Aim of the exercise: In this exercise, print only the lines from the line with "The height and" to the last line of the data below, inclusive. Any pictures should be left out.

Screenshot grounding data
Segment Open

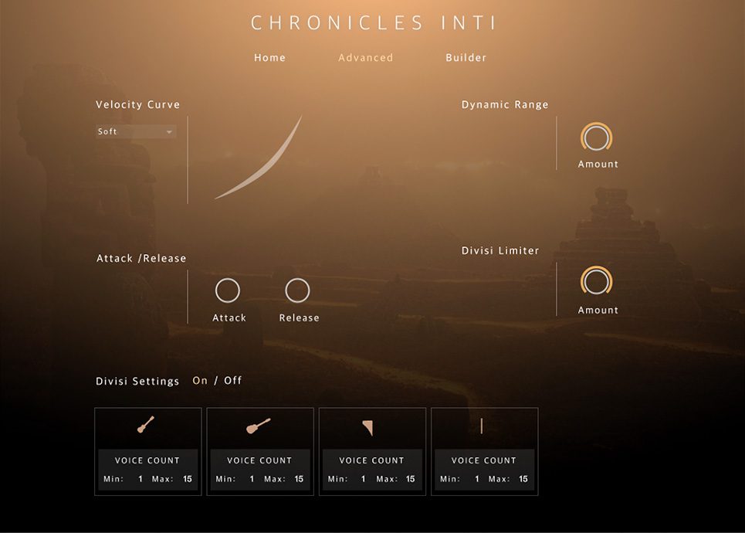The image size is (745, 533).
Task: Click the Attack knob
Action: (229, 291)
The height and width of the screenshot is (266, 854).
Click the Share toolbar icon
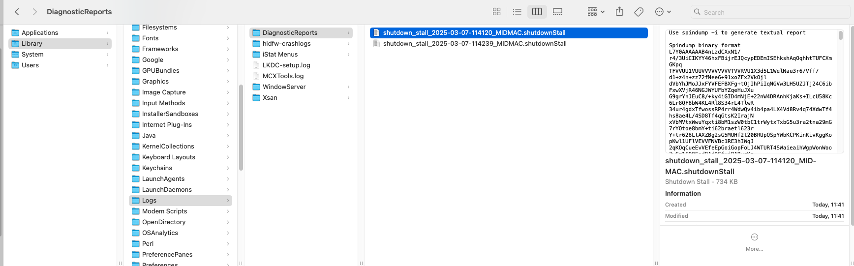coord(619,12)
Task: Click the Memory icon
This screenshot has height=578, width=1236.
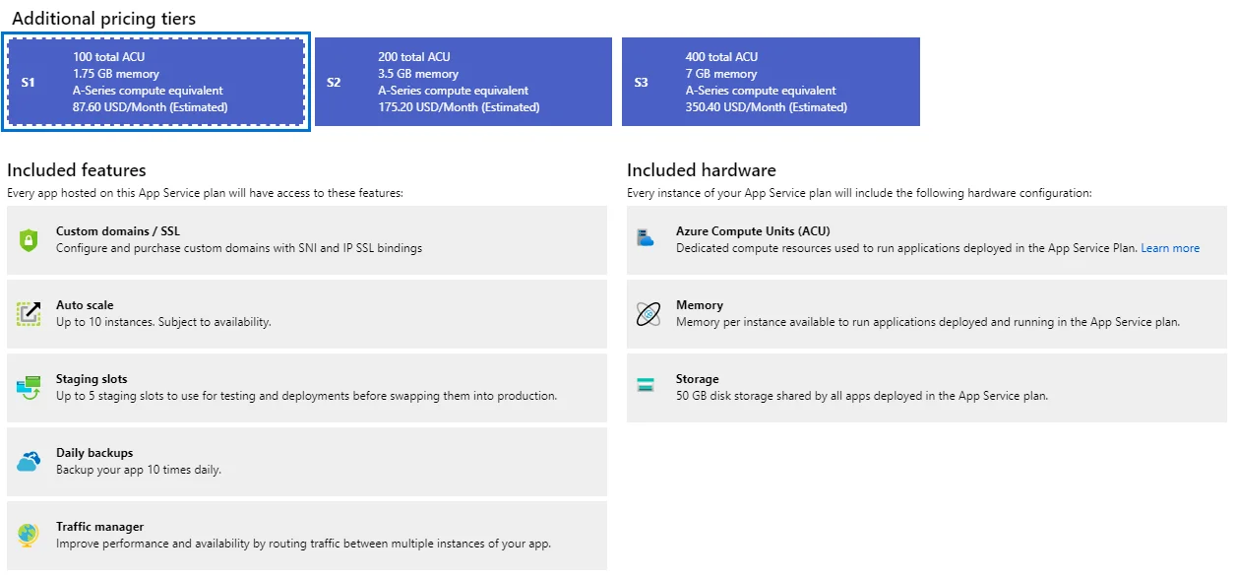Action: (x=648, y=313)
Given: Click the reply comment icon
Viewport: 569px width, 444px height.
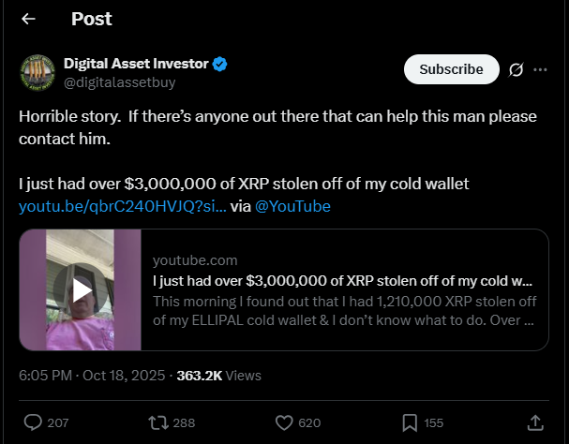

Segment Closed

Answer to this exercise:
The height and width of the screenshot is (266, 854).
Click the Share toolbar icon
coord(619,12)
Task: Click the Memory icon
This screenshot has height=578, width=1236.
Action: (x=648, y=313)
Given: Click the reply comment icon
Viewport: 569px width, 444px height.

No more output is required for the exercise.